You are on page 1of 4

1.

Amniosintesis
Amniosintesis adalah tindakan mengeluarkan cairan amnion yang
mengandung sel-sel janin dan unsur biokimia dari rongga amnion. Pertama
kali dilakukan pada tahun 1880 untuk dekompresi polihidramnion. Pada tahun
1950 amniosintesis menjadi alat diagnostik ketika mulai dilakukan
pengukuran kadar bilirubin dalam cairan amnion untuk memantau
isoimunisasi rhesus. Amniosintesis untuk deteksi kelainan kromosom prenatal
pertama kali dilaporkan pada tahun 1967. Sejak itu amniosintesis diterima
secara luas menjadi metode untuk diagnosis prenatal untuk kelainan
kromosom, penyakit-penyakit yang diturunkan, dan beberapa infeksi
kongenital.3,4
Indikasi utama untuk tindakan amniosintesis adalah pemeriksaan
karyotype janin.
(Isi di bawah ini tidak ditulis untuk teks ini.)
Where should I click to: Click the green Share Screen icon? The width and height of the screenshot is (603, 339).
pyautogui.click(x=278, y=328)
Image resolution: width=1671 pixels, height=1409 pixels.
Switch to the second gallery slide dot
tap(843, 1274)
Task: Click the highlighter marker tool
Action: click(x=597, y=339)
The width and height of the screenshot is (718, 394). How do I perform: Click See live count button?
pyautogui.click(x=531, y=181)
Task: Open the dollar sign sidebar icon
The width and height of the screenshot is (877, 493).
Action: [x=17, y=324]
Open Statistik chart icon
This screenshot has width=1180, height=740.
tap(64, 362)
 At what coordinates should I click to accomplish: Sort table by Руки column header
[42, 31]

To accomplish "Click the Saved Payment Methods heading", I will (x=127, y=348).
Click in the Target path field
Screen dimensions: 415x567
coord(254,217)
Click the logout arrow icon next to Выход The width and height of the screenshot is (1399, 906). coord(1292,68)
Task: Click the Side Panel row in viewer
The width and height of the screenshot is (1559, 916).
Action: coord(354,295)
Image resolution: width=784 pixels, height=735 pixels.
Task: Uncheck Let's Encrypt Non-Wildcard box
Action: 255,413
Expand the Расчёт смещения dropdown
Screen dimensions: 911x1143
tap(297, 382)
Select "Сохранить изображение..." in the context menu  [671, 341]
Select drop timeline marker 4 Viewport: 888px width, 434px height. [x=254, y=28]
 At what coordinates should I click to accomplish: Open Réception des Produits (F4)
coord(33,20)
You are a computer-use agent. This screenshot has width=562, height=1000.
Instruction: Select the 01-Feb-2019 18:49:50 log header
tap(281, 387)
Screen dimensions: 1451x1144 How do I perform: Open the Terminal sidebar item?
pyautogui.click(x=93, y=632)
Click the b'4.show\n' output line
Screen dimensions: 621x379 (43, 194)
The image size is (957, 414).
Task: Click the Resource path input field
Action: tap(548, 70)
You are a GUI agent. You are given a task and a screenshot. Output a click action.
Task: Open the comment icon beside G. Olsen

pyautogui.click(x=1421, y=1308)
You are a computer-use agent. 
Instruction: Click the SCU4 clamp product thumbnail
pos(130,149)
Sel-sel dalam cairan amnion berasal dari kulit janin yang
mengalami deskuamasi dan dikeluarkan dari saluran gastrointestinal,
urogenital, saluran pernafasan dan amnion. Sel-sel ini dipersiapkan untuk
analisis pada tahap metafase maupun untuk pemeriksaan FISH. Namun
laboratorium lebih senang bila mendapat sampel dari darah atau villi korialis
karena banyak mengandung DNA yang diperlukan untuk kultur.6
Dahulu cairan amnion juga dipakai untuk pemeriksaan kadar enzym
untuk menentukan adanya gangguan metabolisme dan analisis metabolit untuk
mendeteksi penyakit kistik fibrosis, namun saat ini telah digantikan dengan
pemeriksaan yang lebih akurat yaitu dengan pemeriksaan mutasi DNA yang
bertanggung jawab tehadap kondisi ini.6
Amniosintesis midtrimester untuk pemeriksaan genetik umumnya
dilakukan pada usia kehamilan antara 15-18 minggu. Pada saat itu jumlah air
ketuban sudah memadai (sekitar 150 ml) dan perbandingan antara sel yang
viable dan non viable mencapai rasio terbesar.4,6
Sebelum amniosintesis terlebih dahulu dilakukan pemeriksaan USG
untuk menentukan jumlah janin, konfirmasi usia kehamilan, memastikan
viabilitas janin, deteksi anomali pada janin dan menentukan lokasi plasenta
dan insersi tali pusat serta memperkirakan jumlah air ketuban. Dilakukan
tindakan antisepsis pada kulit perut ibu dan operator memakai sarung tangan
steril. Dengan tuntunan USG, tusukkan jarum ukuran 20-22 pada kantong
amnion yang tidak berisi bagian kecil janin atau tali pusat. Sebaiknya
dilakukan pada daerah fundus untuk mengurangi risiko robekan selaput
ketuban, dan sedapat mungkin menghindari daerah plasenta. Bila terpaksa
harus melakukan tusukan pada daerah plasenta sebaiknya dibantu dengan
color doppler untuk mengidentifikasi pembuluh darah dan lakukan tusukan
pada daerah yang paling tipis jauh dari tepi plasenta. Prosedur ini biasanya
tidak memerlukan anestesi lokal.4,6
Dapat dilakukan dengan teknik “free hand” dimana tangan operator
yang satu memegang tranduser dan tangan lainnya memegang jarum, atau
dapat dipasang pengantar jarum pada tranduser. Cara ini mempunyai
keuntungan karena dapat menghindari gerakan jarum ke arah lateral yang
dapat meningkatkan ukuran tusukan jarum. Cairan amnion yang pertama
diaspirasi dibuang sebanyak 1-2 ml untuk menghindari kontaminasi dengan
sel-sel maternal. Dilakukan aspirasi cairan amnion sebanyak 15 ml ke dalam
tabung untuk analisa sitogenetika.4,6
Bila pada kesempatan pertama gagal untuk mengaspirasi cairan maka
dapat dilakukan pada lokasi lain setelah terlbih dahulu menilai kembali
keadaan janin dan letak plasenta. Tenting pada selaput ketuban atau kontraksi
uterus sering menjadi penyebab kegagalan. Bila tindakan kedua gagal maka
tunda tindakan amniosintesis untuk beberapa hari kemudian, jangan
melakukan dua kali tindakan pada satu kesempatan yang sama.4,6
Walaupun dengan pengalaman selama kurang lebih tiga dekade dengan
amniosintesis midtrimester namun masih sulit untuk menentukan risiko
prosedur ini yang berhubungan dengan abortus. Pada penelitian prospektif,
multisenter yang luas diperkirakan risiko abortus berkisar 0,5 – 1%.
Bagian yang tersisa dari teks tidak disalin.